The British Defense Ministry aims to design and build a missile capable of reaching speeds of Mach 5 entirely domestically, and to have it enter service before the end of the decade, the newspaper reported, citing anonymous sources.
The project will be one of several funded by Prime Minister Rishi Sunak’s planned £75 billion ($95 billion) hike in military spending, which was announced earlier this week and will be implemented over the next six years, the sources said.
“Cutting-edge projects like this are only possible because of the massive new investment the government has made this week in defense innovation,” a ministry official told the newspaper, adding that “continuing this project would be impossible” if the Labour Party took power and “refused to match our investment.”
It is unclear whether the government revealed the project to The Telegraph to score political points against the Labour Party, or whether any concrete plans to develop the missile have been set in motion. According to the newspaper, the ministry has yet to decide whether it wants the missile to be launched from land, air, or sea, and sources involved in the project said that the weapon could be built from materials that do not yet exist.
The government has been soliciting bids from defense contractors since last December, according to a publicly viewable tender.

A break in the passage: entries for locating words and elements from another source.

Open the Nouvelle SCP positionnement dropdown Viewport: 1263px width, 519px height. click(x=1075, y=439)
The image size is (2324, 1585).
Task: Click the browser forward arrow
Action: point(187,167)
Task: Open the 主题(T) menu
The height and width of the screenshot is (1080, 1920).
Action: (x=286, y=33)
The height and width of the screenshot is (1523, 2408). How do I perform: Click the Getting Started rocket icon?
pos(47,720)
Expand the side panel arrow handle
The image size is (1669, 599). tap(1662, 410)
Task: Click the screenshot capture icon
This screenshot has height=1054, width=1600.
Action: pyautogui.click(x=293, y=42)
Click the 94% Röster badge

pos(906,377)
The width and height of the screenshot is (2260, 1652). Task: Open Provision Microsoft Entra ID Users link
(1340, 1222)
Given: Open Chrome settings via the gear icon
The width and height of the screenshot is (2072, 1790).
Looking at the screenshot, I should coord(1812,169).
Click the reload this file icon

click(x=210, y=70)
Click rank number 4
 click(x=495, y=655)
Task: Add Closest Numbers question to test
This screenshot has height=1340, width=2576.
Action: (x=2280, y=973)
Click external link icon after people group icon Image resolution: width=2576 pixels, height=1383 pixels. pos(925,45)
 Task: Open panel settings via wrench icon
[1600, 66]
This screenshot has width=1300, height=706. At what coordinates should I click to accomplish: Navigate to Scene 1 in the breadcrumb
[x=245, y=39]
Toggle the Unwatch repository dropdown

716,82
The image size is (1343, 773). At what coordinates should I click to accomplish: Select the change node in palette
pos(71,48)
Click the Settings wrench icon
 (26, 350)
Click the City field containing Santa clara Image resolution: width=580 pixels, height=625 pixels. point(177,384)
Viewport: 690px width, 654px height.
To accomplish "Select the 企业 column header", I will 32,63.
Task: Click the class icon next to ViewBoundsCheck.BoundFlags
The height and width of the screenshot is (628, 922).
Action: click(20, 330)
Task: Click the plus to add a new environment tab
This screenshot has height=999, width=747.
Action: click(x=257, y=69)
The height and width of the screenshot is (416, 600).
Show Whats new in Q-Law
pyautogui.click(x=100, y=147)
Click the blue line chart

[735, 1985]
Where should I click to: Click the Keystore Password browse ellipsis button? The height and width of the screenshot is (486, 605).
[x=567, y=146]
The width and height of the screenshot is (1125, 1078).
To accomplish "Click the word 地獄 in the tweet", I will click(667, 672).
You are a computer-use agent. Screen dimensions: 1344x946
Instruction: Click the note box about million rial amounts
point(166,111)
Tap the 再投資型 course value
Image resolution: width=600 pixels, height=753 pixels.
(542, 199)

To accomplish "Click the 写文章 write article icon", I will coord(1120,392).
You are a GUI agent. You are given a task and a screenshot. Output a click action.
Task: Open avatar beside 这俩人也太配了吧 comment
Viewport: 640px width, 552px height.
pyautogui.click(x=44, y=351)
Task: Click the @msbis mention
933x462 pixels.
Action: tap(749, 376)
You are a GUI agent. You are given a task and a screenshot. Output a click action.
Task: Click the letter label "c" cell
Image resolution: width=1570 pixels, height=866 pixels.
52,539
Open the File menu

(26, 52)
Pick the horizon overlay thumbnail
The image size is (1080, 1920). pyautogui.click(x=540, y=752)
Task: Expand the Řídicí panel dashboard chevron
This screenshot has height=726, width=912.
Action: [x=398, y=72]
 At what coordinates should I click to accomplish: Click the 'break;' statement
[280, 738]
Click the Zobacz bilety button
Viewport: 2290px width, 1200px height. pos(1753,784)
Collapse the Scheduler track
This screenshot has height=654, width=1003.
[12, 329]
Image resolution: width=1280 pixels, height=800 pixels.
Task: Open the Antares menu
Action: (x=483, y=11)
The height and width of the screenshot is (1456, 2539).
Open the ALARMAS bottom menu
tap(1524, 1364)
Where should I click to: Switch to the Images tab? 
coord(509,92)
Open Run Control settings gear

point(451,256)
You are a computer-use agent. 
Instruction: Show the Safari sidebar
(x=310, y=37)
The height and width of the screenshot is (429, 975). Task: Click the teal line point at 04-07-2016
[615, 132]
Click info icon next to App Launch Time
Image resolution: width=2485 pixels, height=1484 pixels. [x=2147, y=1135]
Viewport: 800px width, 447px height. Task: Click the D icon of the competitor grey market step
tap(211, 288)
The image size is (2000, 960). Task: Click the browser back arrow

Both the UK and US are currently lagging behind Russia and China in the development of hypersonic weapons. Russia’s first hypersonic missile – the air-launched Kh-47 Kinzhal – entered service in 2017, while China’s DF-ZF was deployed two years later. Russia’s Avangard strategic range glide vehicles – which can fly at 25 times the speed of sound – have been fielded since 2019, and its Zircon anti-ship cruise missiles have been deployed since last year. Kinzhal and Zircon missiles have both been used in Ukraine, making Russia the only world power to use hypersonic missiles in combat.
Less than a month into the Ukraine conflict, US President Joe Biden admitted that Russia’s Kinzhal missiles are “almost impossible to stop.”
The US carried out its first successful hypersonic missile test in 2017, but after a series of aborted tests and scrapped projects in the years since, has yet to actually field such a weapon. After several years of delays, the US Army plans to deploy a long-range hypersonic missile known as ‘Dark Eagle’ next year.